Consigne:
Extrayez l'intégralité du texte sur la mobilisation du Bénin et du Tchad autour des enjeux de l'eau, sans en modifier un seul mot.

Extrait choisi:
▼▼▼

Le Bénin et le Tchad se mobilisent autour des grands enjeux sur l’eau en Afrique
À l’approche des grands rendez-vous continentaux, la diplomatie de l’or bleu s’active en Afrique de l’Ouest. Le Palais de la Marina à Cotonou a été le théâtre d’une rencontre stratégique entre le Tchad et le Bénin, marquant la volonté commune des deux États de placer la gestion des ressources hydriques au cœur de leurs priorités de développement.
Une mission de haut niveau à Cotonou
Le ministre d’État tchadien, Tahir Hamid Nguilin, a été reçu en audience officielle par le président béninois Romuald WADAGNI. Envoyé spécial et porteur d’un message direct du président de la République du Tchad, le maréchal Mahamat Idriss Déby Itno, l’émissaire tchadien a partagé avec le chef de l’État béninois les ambitions de son pays pour le continent.
Cette démarche s’inscrit dans une vaste tournée d’information et de sensibilisation entamée par les autorités de N’Djamena auprès de plusieurs dirigeants clés de la région. L’objectif est clair : bâtir un front uni et une vision partagée face à la crise de l’eau qui menace la stabilité et la croissance économique de l’Afrique.
N’Djamena, future capitale africaine de l’eau
Au centre des discussions figuraient les préparatifs du très attendu Forum africain de l’eau. Cet événement d’envergure internationale, coorganisé par le gouvernement tchadien et la Banque mondiale, en partenariat avec plusieurs institutions financières multilatérales, doit réunir les décideurs, experts et bailleurs de fonds.
Ce forum se veut un espace de dialogue de haut niveau pour répondre aux défis cruciaux de notre époque :
• L’accès universel à l’eau potable et à l’assainissement.

▲▲▲

[Données enregistrées]
▼▼▼

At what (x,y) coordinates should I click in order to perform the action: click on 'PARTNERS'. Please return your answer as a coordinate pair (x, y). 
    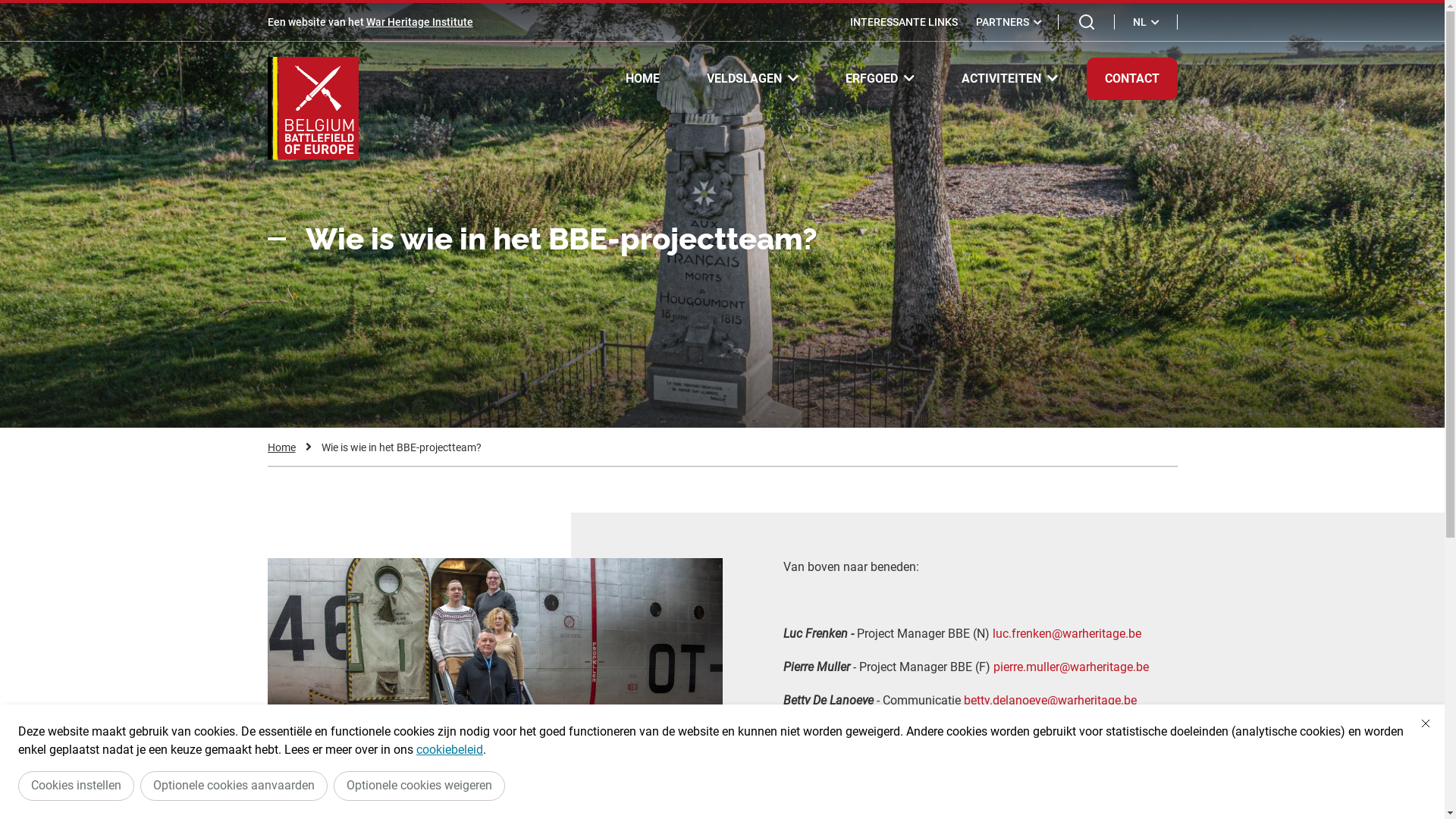
    Looking at the image, I should click on (1008, 22).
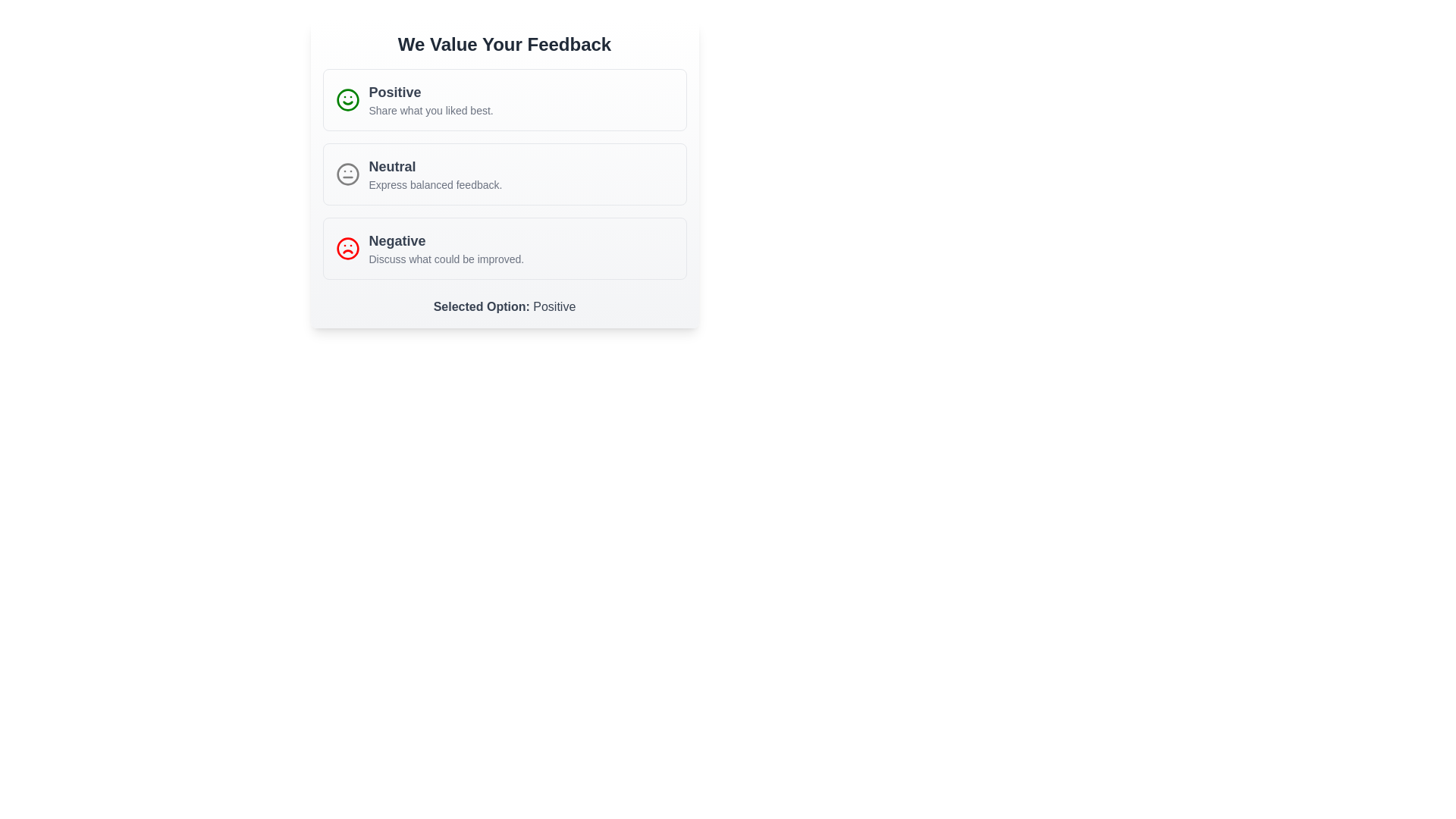 The height and width of the screenshot is (819, 1456). What do you see at coordinates (347, 247) in the screenshot?
I see `the circular element within the red outlined frowning face icon` at bounding box center [347, 247].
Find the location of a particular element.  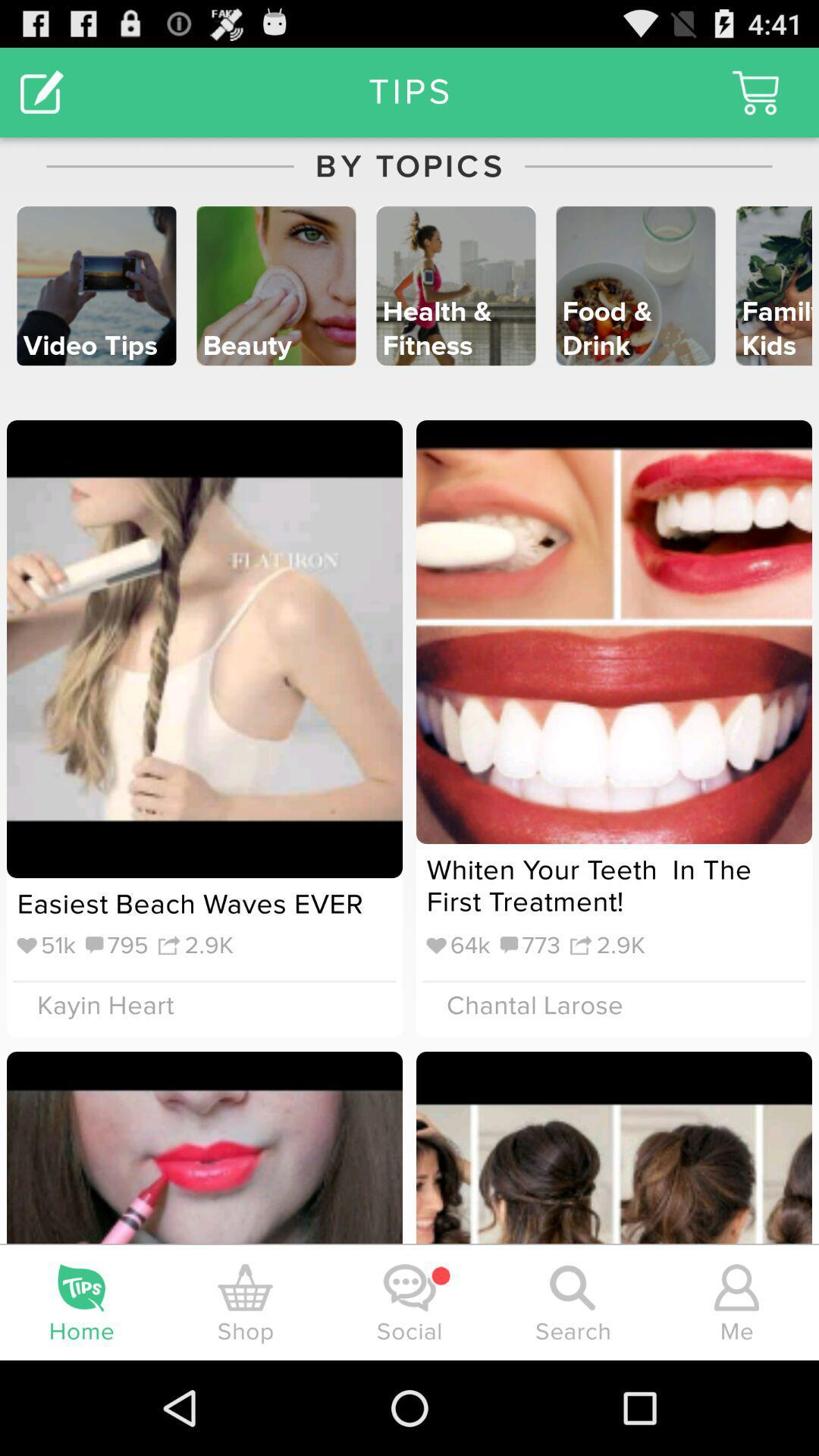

▲▲▲

Corrigé de l'exercice:
Le Bénin et le Tchad se mobilisent autour des grands enjeux sur l’eau en Afrique
À l’approche des grands rendez-vous continentaux, la diplomatie de l’or bleu s’active en Afrique de l’Ouest. Le Palais de la Marina à Cotonou a été le théâtre d’une rencontre stratégique entre le Tchad et le Bénin, marquant la volonté commune des deux États de placer la gestion des ressources hydriques au cœur de leurs priorités de développement.
Une mission de haut niveau à Cotonou
Le ministre d’État tchadien, Tahir Hamid Nguilin, a été reçu en audience officielle par le président béninois Romuald WADAGNI. Envoyé spécial et porteur d’un message direct du président de la République du Tchad, le maréchal Mahamat Idriss Déby Itno, l’émissaire tchadien a partagé avec le chef de l’État béninois les ambitions de son pays pour le continent.
Cette démarche s’inscrit dans une vaste tournée d’information et de sensibilisation entamée par les autorités de N’Djamena auprès de plusieurs dirigeants clés de la région. L’objectif est clair : bâtir un front uni et une vision partagée face à la crise de l’eau qui menace la stabilité et la croissance économique de l’Afrique.
N’Djamena, future capitale africaine de l’eau
Au centre des discussions figuraient les préparatifs du très attendu Forum africain de l’eau. Cet événement d’envergure internationale, coorganisé par le gouvernement tchadien et la Banque mondiale, en partenariat avec plusieurs institutions financières multilatérales, doit réunir les décideurs, experts et bailleurs de fonds.
Ce forum se veut un espace de dialogue de haut niveau pour répondre aux défis cruciaux de notre époque :
• L’accès universel à l’eau potable et à l’assainissement.